Dünyanın değerini şimdiye kadar bilinmediğinin apaçık ortada olduğunu dile getiren Lokman Atasoy “ Hatta dünyayı gözden çıkarmış durumdayız.Ünlü bilim insanı Stephen Hawking; insanların yakın gelecekte dünyadan ayrılmak zorunda kalacağını, yeni bir gezegen bulmamız ve o gezegene yerleşebilecek teknolojiyi geliştirmemiz gerektiğini söyleyeli üç yıl oldu. Evet yıprattığımız, kirlettiğimiz dünya yerine başka gezegenler arıyoruz.Marsta NASA’nın konut projeleri, ABD’nin uzay komutanlığını kurması, Ay ve Mars için arsa satışları yapılması şimdilik bildiklerimiz. Süper güç ülkeler çok büyük yatırımlarla insanlık için yaşam koşulları mümkün olmayan gezegenlerde bu koşulları oluşturmanın peşindeler.Halbuki dünyanın yerine alternatif gezegen arayacağımıza yeryüzünü yaşanabilir kılmaya çalışmak, sorunlarımızı çözmek için ortaklaşa mücadele etmek daha doğru olmaz mı?Şu anda Covid-19’un insanlar üzerindeki ateşini düşürmeye çalışıyorken, dünyanın yıllardır yükselen ateşini 1,5 derece düşürmek için kararlı adımlar atamıyoruz. Önümüzdeki on yıllar içerisinde büyük çevre felaketlerinin habercisi iklim değişikliğigibi çevre sorunlarının yanı sıra barış, adalet, insan hakları gibi meselelere gereken duyarlılığı halen gösteremiyoruz” dedi.
Dünya bizim evimiz!
Lokman Atasoy, bu dönüşümü sağlayacak dünyayı olumsuz gidişattan kurtaracak belki de son nesil olduklarını da ifade ederken, taş devrine dönmenin gereği olmadığını söyledi. Atasoy, “Dünyaya saygılı olarak, doğayla barışık yaşayarak hepimiz kazançlı çıkabiliriz. Dünya bizim evimiz. Biz değişirsek, dünyayı değiştirebiliriz” dedi.

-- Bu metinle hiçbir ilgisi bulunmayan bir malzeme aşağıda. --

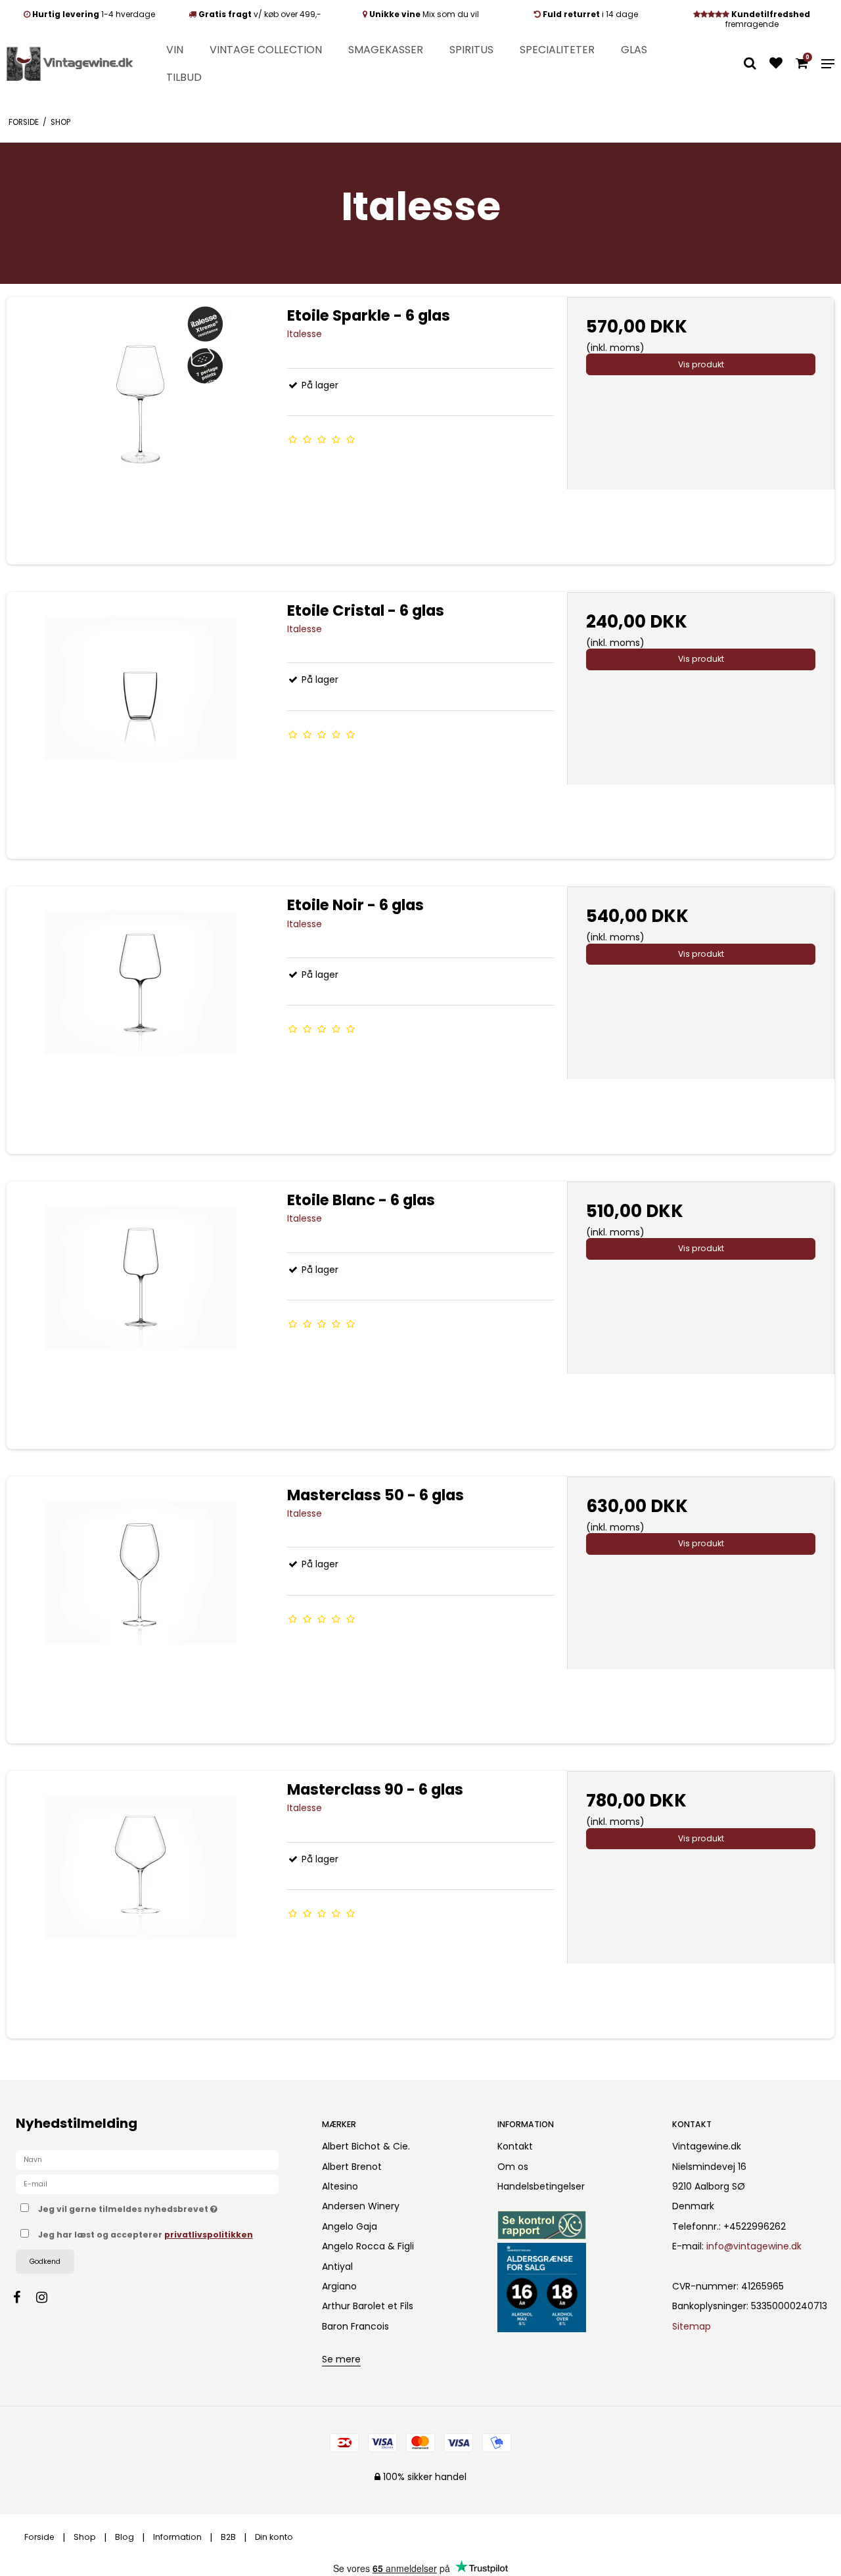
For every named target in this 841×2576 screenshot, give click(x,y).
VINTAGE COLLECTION (266, 49)
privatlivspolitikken (208, 2234)
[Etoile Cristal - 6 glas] (140, 726)
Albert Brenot (352, 2166)
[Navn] (147, 2159)
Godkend (45, 2261)
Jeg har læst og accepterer (145, 2234)
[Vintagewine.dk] (70, 64)
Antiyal (337, 2266)
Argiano (339, 2286)
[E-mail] (147, 2183)
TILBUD (184, 77)
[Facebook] (23, 2297)
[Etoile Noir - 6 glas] (140, 1020)
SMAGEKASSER (385, 49)
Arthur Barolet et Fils (367, 2305)
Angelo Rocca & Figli (368, 2246)
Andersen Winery (360, 2206)
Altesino (340, 2186)
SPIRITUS (471, 49)
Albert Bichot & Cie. (366, 2146)
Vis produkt (701, 364)
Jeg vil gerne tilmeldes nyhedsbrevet (169, 2207)
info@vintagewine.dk (754, 2246)
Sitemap (691, 2326)
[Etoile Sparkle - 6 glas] (140, 430)
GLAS (634, 49)
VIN (174, 49)
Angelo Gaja (349, 2226)
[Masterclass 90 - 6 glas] (140, 1904)
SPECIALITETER (557, 49)
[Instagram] (48, 2297)
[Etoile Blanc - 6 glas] (140, 1315)
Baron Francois (355, 2326)
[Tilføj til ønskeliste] (776, 64)
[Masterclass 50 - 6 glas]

Koronavirüs her şeyi derinden etkiledi, en çok da turizm sektörünü!
TÜRÇEV Antalya Koordinatörü Çevre Yük. Müh. Lokman Atasoy , Doğaya müdahale nedeniyle ortaya çıkan Koronavirüs’ün her şeyi derinden etkilediğini ve en çok da turizm sektörünü bu konudan etkilendiğini dile getirdi. Atasoy “Turizmde çevre ve sağlık açısından uygun olan yerlerin tercih edileceği malum. Peki turizm sektörü ve paydaşları olarak değişimi turizmin ve çevrenin lehine kalıcı hale getirebilecek miyiz yoksa krizi atlattıktan sonra aynı şekilde devam mı edeceğiz? Turist ve yatak sayılarına odaklanmaktan ziyadeturizmde israfın önlenmesi, tüketim alışkanlıklarının gözden geçirilmesi, atık yönetimi, su ve enerji tasarrufu, doğal kaynakların korunması, iklim değişikliği ile mücadele, betonlaşma, atık suların kontrolü, deniz kirliliğinin önlenmesi, biyolojik çeşitliliğin korunması, çevre sağlığı gibi turizm için hayati önem taşıyan çevreve sürdürülebilirlik konularına daha çok önem verebilecek miyiz? Tüm bunları yaşayıp göreceğiz. Bunu sorumlu turizm anlayışı ile kalıcı olarak devam ettirebilmemiz her açıdan turizme avantaj sağlayacaktır. Alacağımız kararlar turizmin de geleceğini belirleyecektir. Dünya ve insanlık için güzel günler umuduyla, Dünya Günü kutlu olsun!”dedi.